▶ _Task to complete_
Search the records for lines with the word "agent" and copy each match.

▶ _Dataset_
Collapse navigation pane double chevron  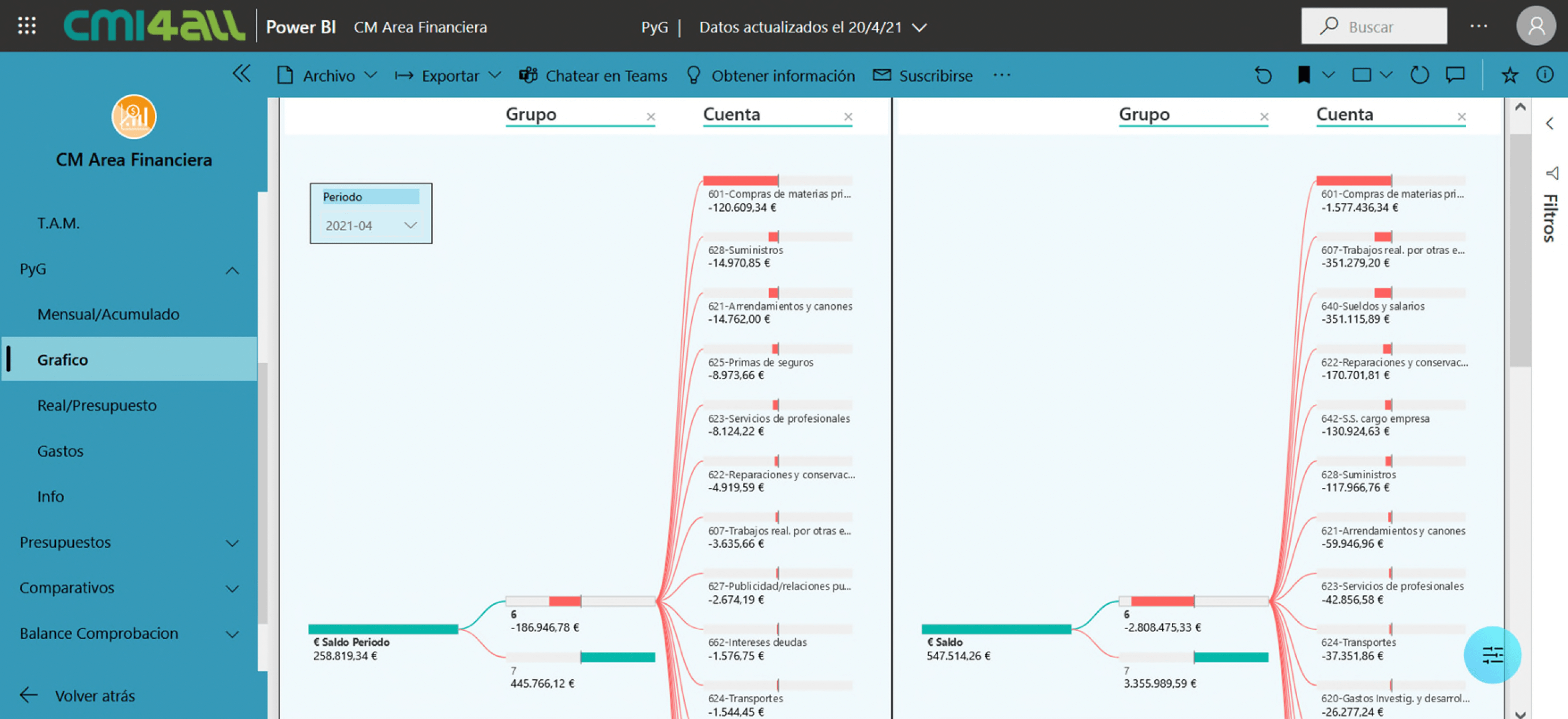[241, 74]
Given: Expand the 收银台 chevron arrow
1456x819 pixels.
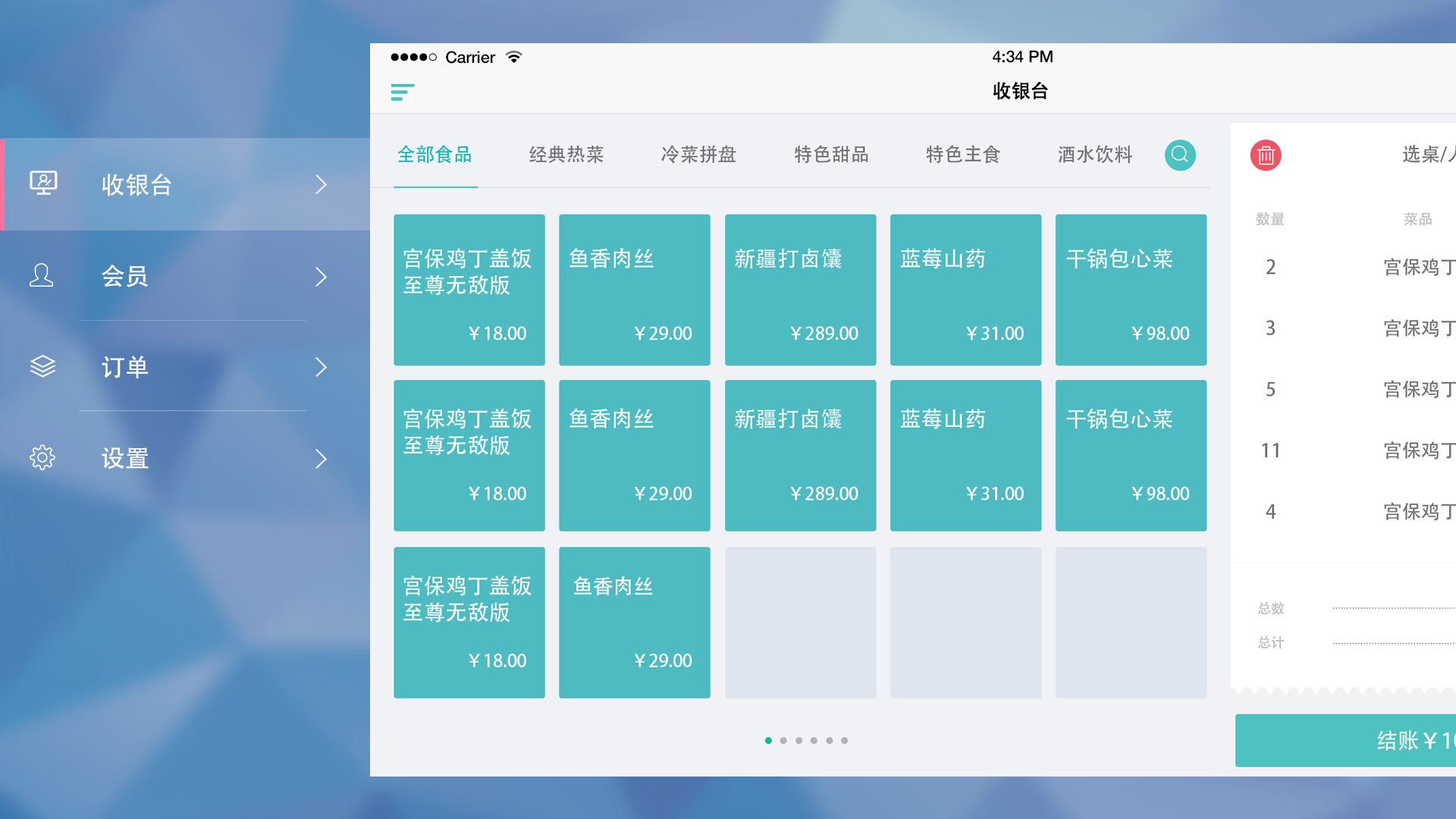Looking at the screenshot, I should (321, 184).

* * *

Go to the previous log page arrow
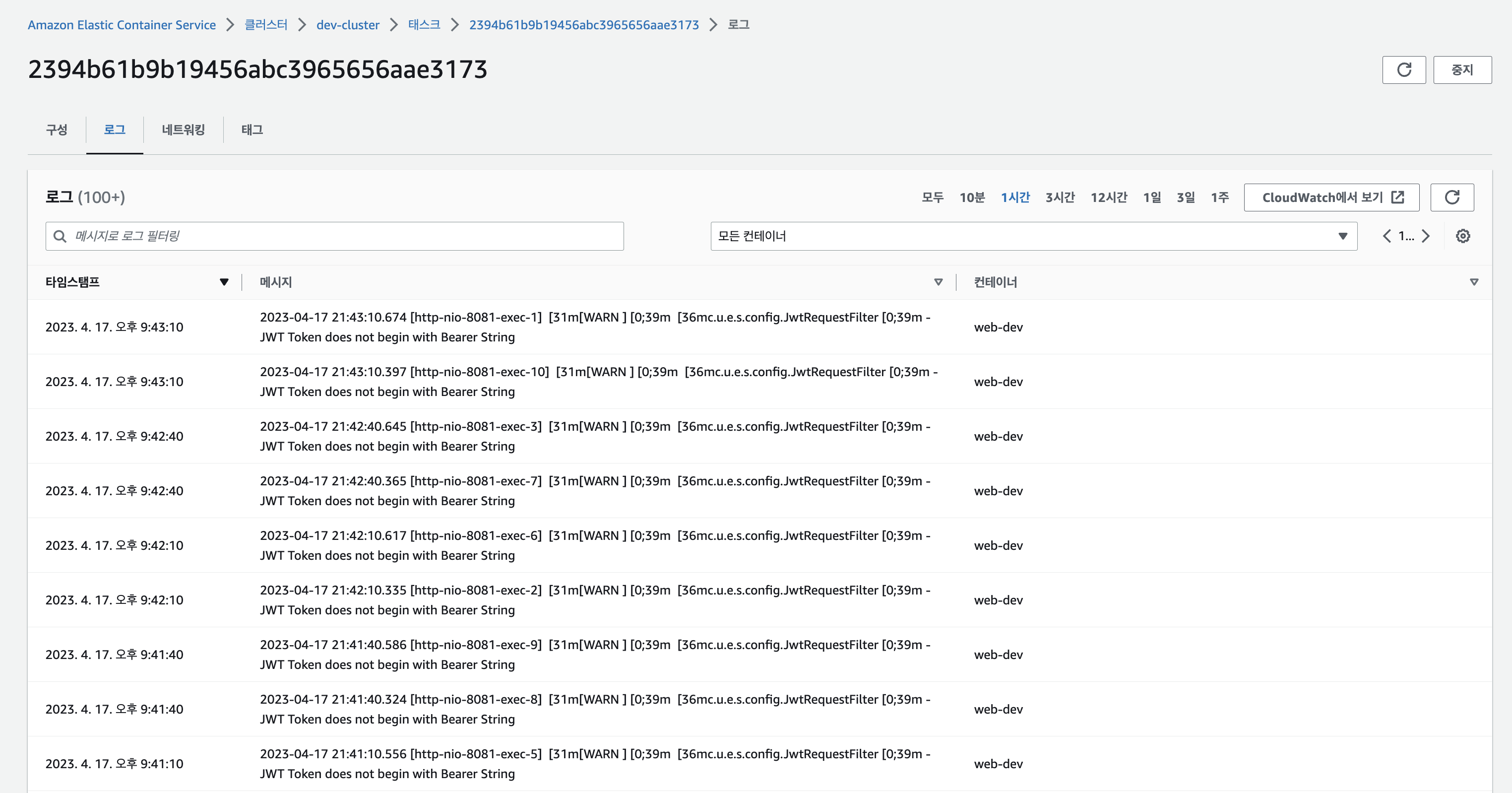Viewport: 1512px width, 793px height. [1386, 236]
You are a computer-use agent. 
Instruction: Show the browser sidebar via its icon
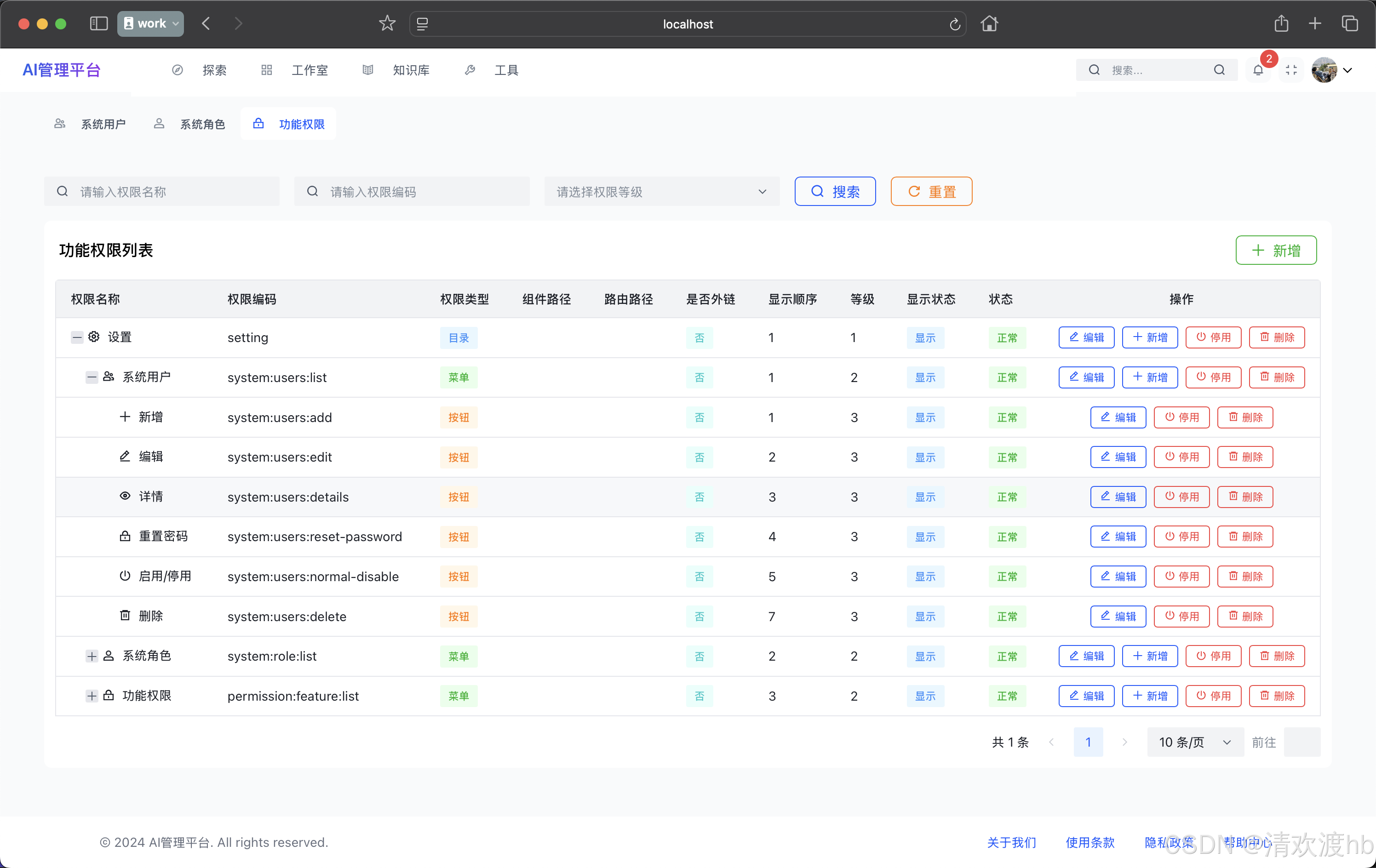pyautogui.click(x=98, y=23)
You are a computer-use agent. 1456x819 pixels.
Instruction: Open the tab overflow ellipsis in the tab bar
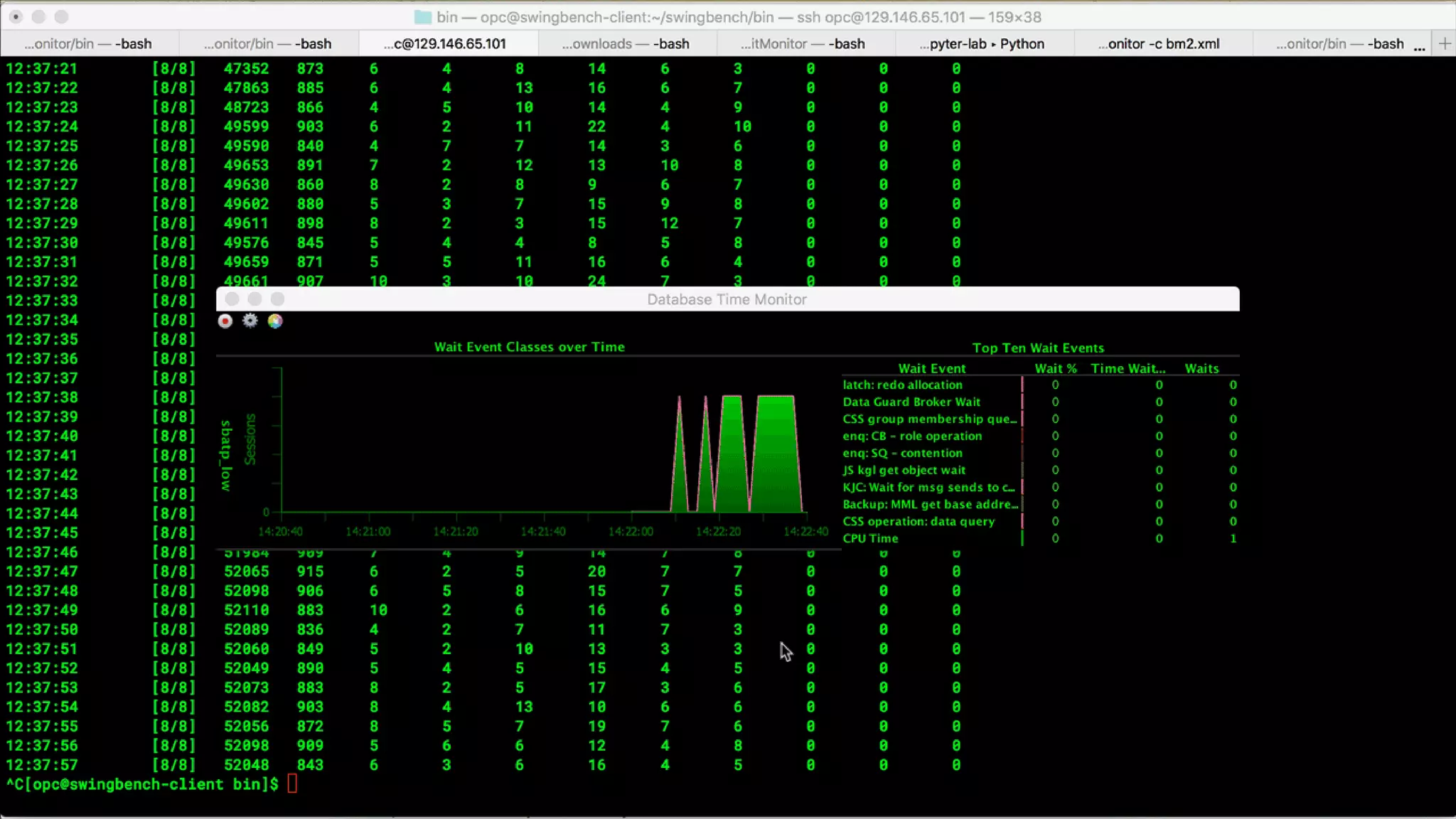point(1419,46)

---

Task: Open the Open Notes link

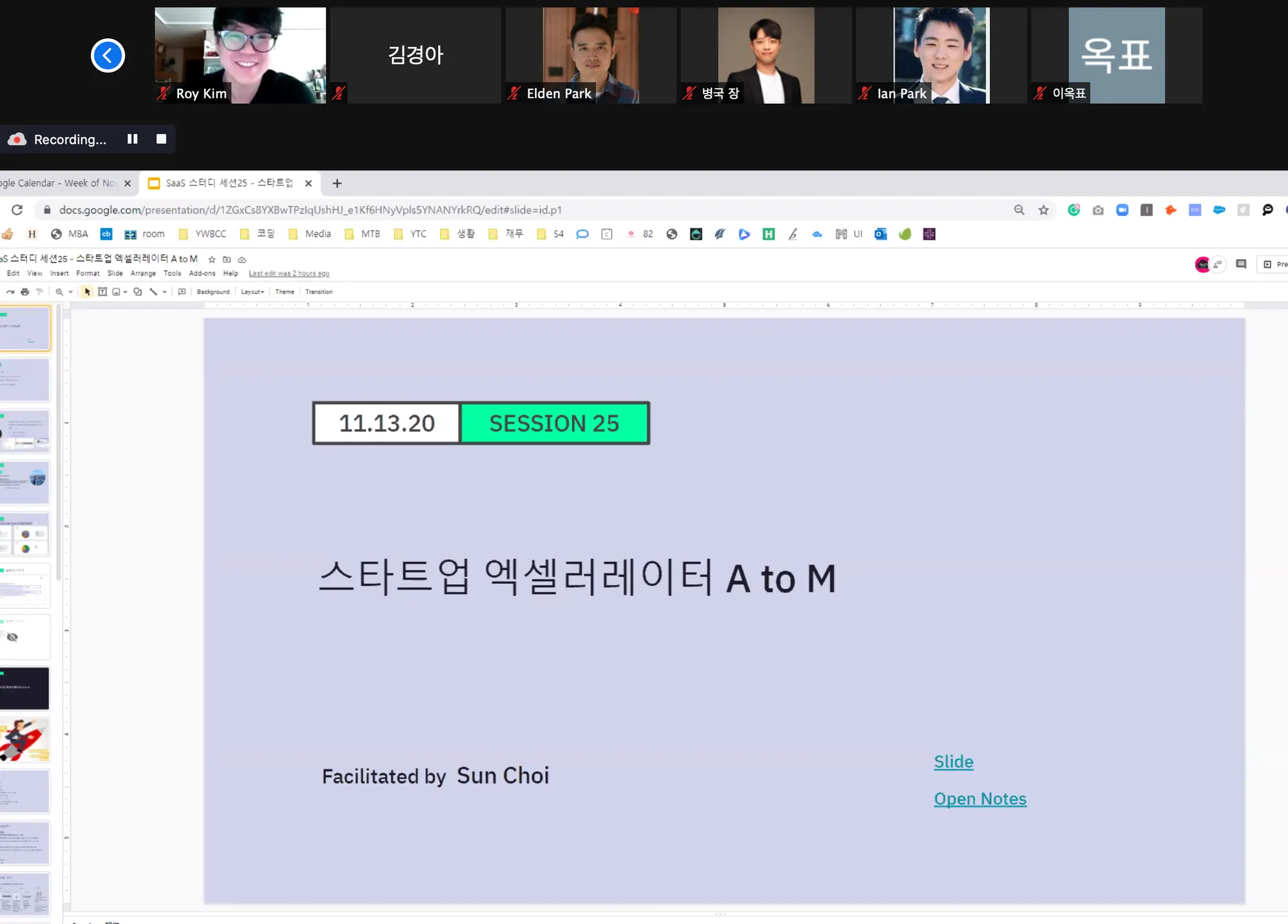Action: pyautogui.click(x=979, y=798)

▶ _Written response_
You are a computer-use agent. 
You are a computer-use agent. 1456x819 pixels.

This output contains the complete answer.